TASK DESCRIPTION:
Below are lines of data, and only some are wanted. Please repeat exactly those from the line that has "Screen dimensions: 1170x633" through the line that has "Given: Click the Open file folder icon".
---
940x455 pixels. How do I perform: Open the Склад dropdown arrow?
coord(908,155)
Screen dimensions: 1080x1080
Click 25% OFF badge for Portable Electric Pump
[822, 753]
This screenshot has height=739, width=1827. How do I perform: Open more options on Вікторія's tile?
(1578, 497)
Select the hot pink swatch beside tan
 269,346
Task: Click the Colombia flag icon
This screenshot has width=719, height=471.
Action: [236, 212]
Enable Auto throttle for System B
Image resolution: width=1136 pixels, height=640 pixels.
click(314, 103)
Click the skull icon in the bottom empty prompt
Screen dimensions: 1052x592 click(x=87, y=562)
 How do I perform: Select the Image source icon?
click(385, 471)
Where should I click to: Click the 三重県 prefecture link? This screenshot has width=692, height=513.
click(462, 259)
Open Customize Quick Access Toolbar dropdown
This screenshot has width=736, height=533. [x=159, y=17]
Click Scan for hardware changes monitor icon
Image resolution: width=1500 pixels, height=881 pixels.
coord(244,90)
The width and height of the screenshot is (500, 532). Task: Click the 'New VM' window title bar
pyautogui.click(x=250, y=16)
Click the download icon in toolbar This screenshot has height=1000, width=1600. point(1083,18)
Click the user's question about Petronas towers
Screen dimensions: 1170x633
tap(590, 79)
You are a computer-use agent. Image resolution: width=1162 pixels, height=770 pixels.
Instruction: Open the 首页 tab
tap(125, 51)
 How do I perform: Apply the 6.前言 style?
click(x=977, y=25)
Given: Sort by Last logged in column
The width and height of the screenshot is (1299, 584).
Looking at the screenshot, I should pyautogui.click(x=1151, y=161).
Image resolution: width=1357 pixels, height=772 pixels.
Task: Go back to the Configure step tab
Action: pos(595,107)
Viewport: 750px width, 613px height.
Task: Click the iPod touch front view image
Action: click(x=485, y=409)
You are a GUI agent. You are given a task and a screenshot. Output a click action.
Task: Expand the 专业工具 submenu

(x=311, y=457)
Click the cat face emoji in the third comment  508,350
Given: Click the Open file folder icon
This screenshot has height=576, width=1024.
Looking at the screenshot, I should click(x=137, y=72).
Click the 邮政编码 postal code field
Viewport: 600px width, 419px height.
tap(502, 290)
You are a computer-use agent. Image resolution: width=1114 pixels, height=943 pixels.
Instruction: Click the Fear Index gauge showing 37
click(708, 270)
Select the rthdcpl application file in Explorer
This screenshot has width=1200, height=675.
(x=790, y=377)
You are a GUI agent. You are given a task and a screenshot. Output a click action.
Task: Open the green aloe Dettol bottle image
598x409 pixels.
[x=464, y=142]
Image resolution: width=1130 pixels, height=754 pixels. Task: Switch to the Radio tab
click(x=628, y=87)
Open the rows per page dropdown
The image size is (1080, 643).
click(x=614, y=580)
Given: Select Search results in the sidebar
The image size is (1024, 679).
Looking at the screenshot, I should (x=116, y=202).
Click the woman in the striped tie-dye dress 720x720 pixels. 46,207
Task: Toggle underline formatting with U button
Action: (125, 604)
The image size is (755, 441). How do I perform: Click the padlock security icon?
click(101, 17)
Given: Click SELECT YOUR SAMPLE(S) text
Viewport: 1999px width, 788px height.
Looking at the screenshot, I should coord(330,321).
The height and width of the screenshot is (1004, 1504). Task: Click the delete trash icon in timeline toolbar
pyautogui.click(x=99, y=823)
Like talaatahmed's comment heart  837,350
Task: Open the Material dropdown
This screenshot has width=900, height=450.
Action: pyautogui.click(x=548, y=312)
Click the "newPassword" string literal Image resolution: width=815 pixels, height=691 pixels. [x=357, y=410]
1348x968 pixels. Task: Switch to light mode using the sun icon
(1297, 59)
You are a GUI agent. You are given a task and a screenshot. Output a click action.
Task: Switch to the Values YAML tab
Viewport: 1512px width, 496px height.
---
WRITTEN ANSWER:
Screen dimensions: 1170x633
tap(590, 79)
You are a computer-use agent. Image resolution: width=1162 pixels, height=770 pixels.
Instruction: Open the 首页 tab
tap(125, 51)
 How do I perform: Apply the 6.前言 style?
click(x=977, y=25)
Given: Sort by Last logged in column
The width and height of the screenshot is (1299, 584).
Looking at the screenshot, I should pyautogui.click(x=1151, y=161).
Image resolution: width=1357 pixels, height=772 pixels.
Task: Go back to the Configure step tab
Action: pos(595,107)
Viewport: 750px width, 613px height.
Task: Click the iPod touch front view image
Action: click(x=485, y=409)
You are a GUI agent. You are given a task and a screenshot. Output a click action.
Task: Expand the 专业工具 submenu

(x=311, y=457)
Click the cat face emoji in the third comment  508,350
Given: Click the Open file folder icon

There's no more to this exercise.